I have a $10 gift card to amazon.com that I had been saving because there are some books coming out soon that I want. However I just found out about a video called 30 shred by Jillian Michael the person from biggest loser. the reviews looked great. I think instead of the books I am going to get the vidoe. I only have two vidoes and the wii fit right now and I need other things to prevent myself from getting bored.
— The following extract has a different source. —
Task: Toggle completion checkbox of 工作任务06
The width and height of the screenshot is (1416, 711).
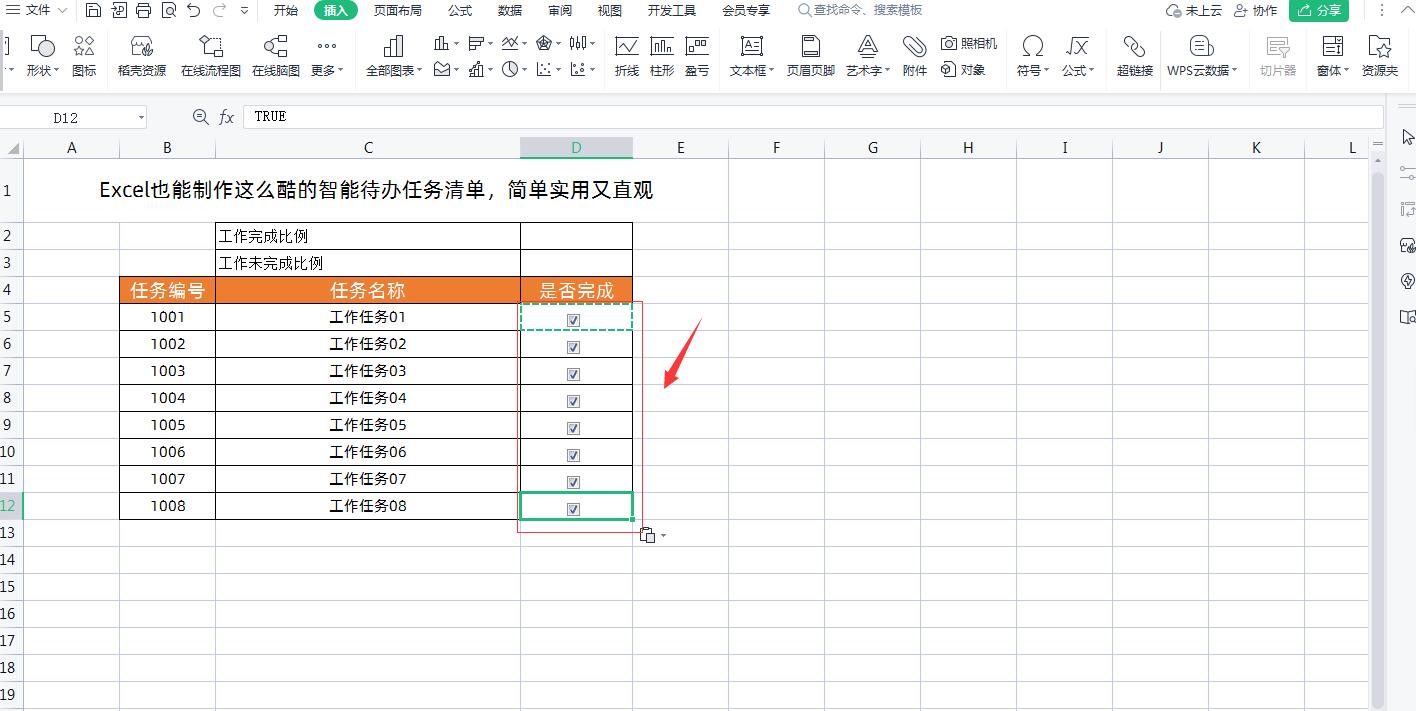Action: point(573,454)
My probelm right now is snacking. There is still easter candy around and I see if and I pop it into my mouth. How bad could a few m & M;s be right? I have to get rid of it soon or all my effort will go out the window.

Thursday, April 9, 2009

On a diet

I started keeping an online calorie counter. The first few days I did really well. These past two days not so much. It has been teaching me about what kind of calories I am eating. I had Mcdonald's today. My fish fillet value meal large size is about 1000 calories. That is half the daily recommend allowence. To be losing weight I should be eating 1500 calories but I have not even gotten close to that. Right now I am just focusing on making sure that I don't go over 2000 calories.
I am on spring break right now and have a fully stocked kitchen. I'm bored out of my mind and have been baking. Yesterday I made brownies and pretzel rods covered in vanilla frosting and fruity pebbles. I made them for my graduate school class but there were tons of left over. Just 1 hour ago after the frozen chicken went into the oven I made deviled eggs. I think I ate 4 whole eggs. I have not entered the deviled eggs into the calorie counter but I am going to guess that I am already over my daily alowance and I haven't even had dinner yet.
Right now I am drinking as much water as I can so when dinner happens I am not that hungry. I know that I will stay up late and be hungry later. I have to find a way not to eat tonight. I really need to be good about this diet for the next two days because Easter is Sunday and I am making a thanksgiving meal. Tonight I am making fried chicken for the family but have put some aside just baking for me. I will have baked chicken and a salad tonight. I will also go for a walk after the kids eat dinner.
I started to buy myself fat people clothes. This didn't bother me as much as I thought. I can look in the mirror and feel better about myself because I don't look frumpy. I look good. I still want to lose the weight. I want to have another baby in the future but will not get pregnant being this overweight. So if I start losing the weight now by the time we are ready for another baby I should have lost it by then.